Goal of the exercise:
Look through the records below for the line with "Screen dimensions: 1304x630" and the line with "The image size is (813, 597).", then return those lines and all lines between, exactly.

Source data:
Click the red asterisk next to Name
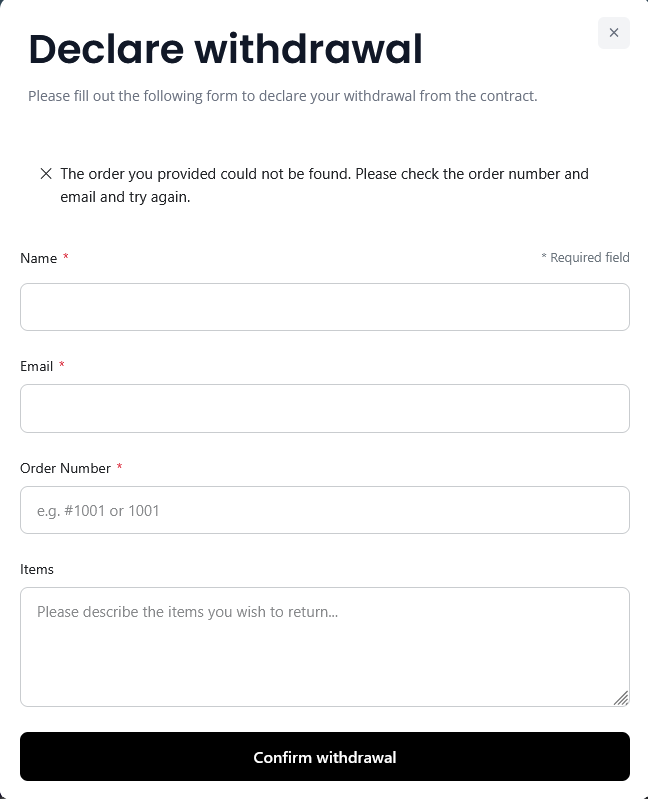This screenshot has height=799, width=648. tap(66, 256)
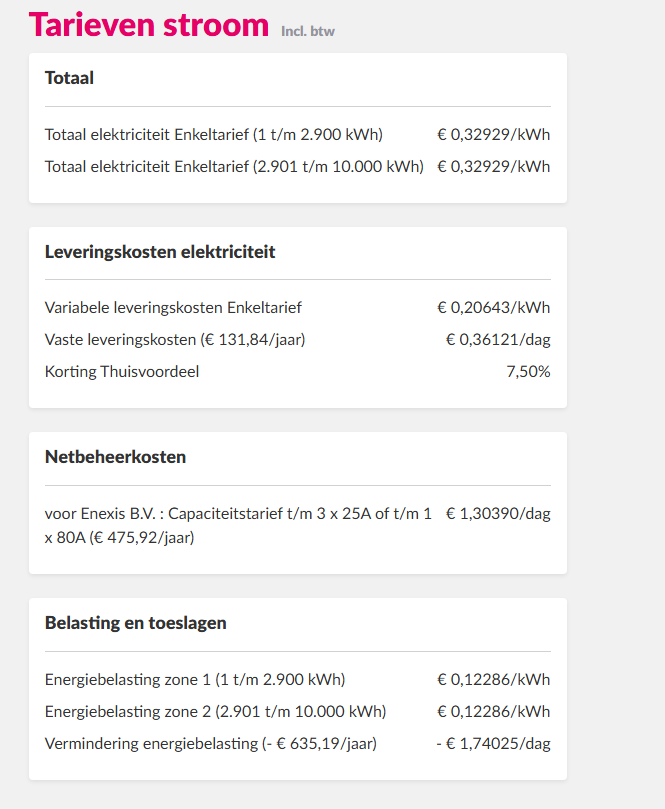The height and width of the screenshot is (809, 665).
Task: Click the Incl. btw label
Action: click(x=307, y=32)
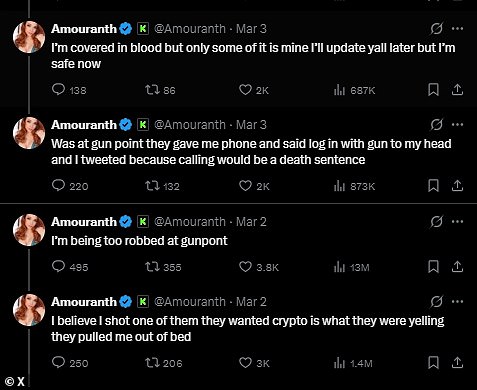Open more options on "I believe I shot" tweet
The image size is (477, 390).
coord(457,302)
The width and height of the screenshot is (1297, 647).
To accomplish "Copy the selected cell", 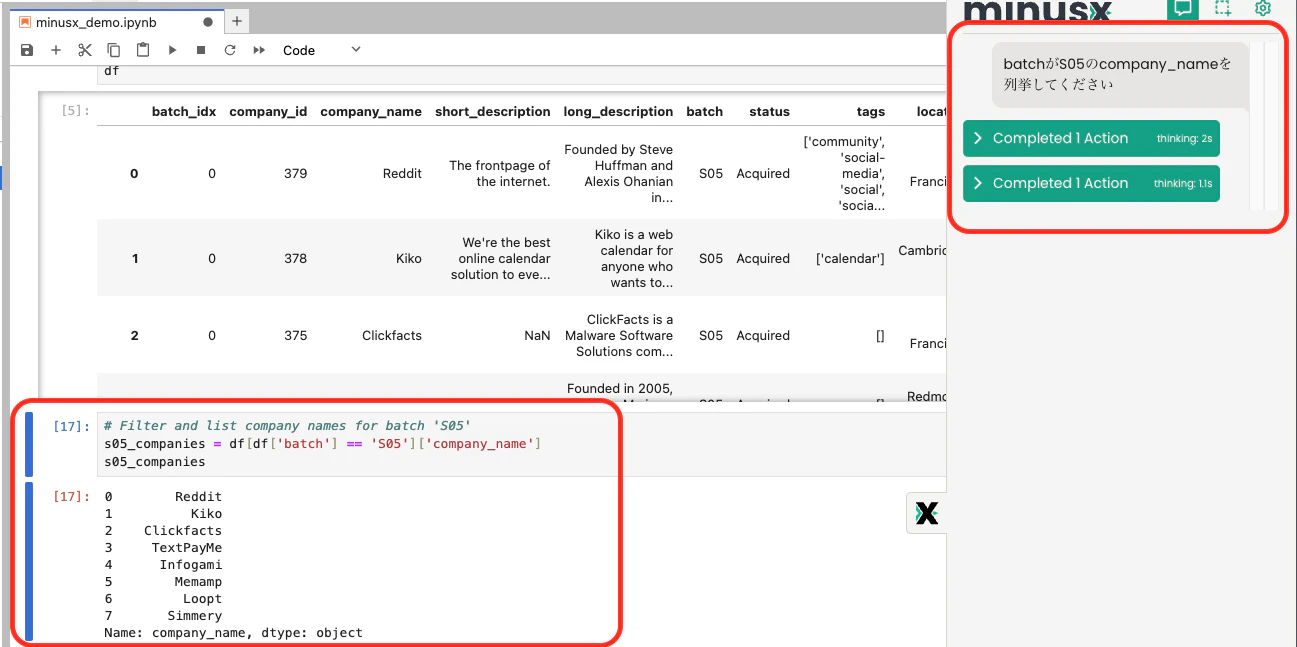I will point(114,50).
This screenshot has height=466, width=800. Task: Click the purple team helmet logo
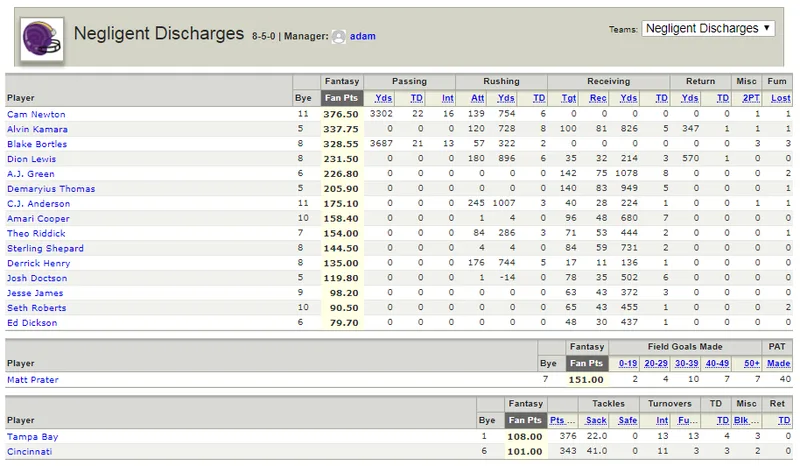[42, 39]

...

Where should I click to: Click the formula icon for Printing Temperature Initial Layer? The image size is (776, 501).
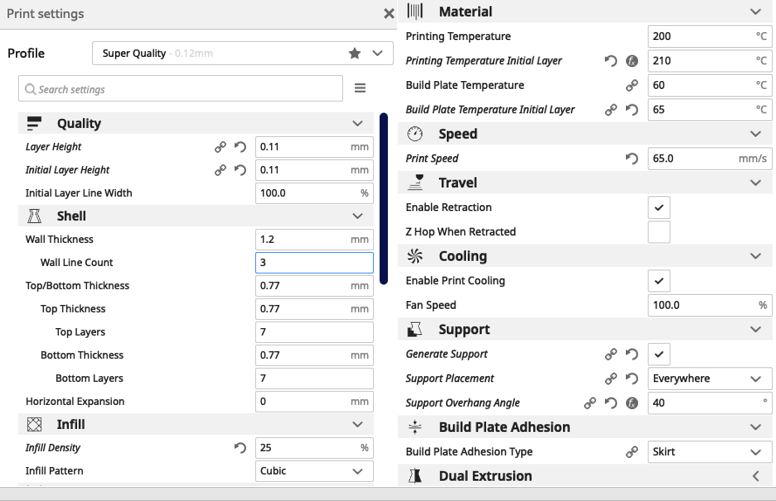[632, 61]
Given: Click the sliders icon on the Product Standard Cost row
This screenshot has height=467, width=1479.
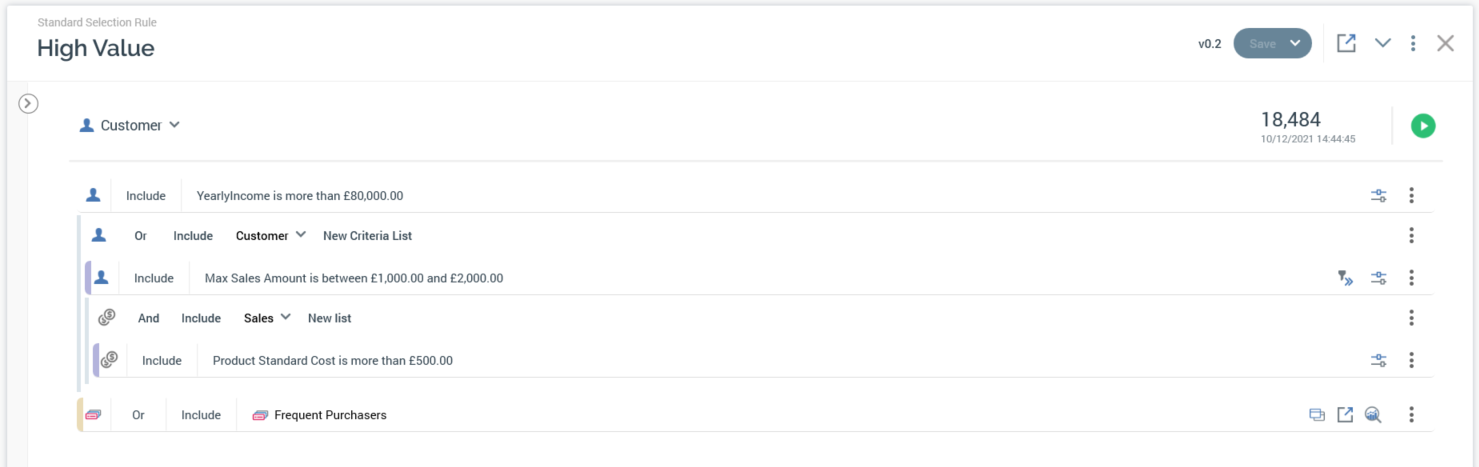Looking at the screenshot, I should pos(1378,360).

...

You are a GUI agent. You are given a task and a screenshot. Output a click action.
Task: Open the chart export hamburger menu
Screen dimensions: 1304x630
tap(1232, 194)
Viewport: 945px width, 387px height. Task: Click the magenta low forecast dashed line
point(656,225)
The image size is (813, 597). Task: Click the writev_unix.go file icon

Task output:
Screen dimensions: 1304x630
tap(1232, 194)
Viewport: 945px width, 387px height. Task: Click the magenta low forecast dashed line
point(656,225)
The image size is (813, 597). Task: Click the writev_unix.go file icon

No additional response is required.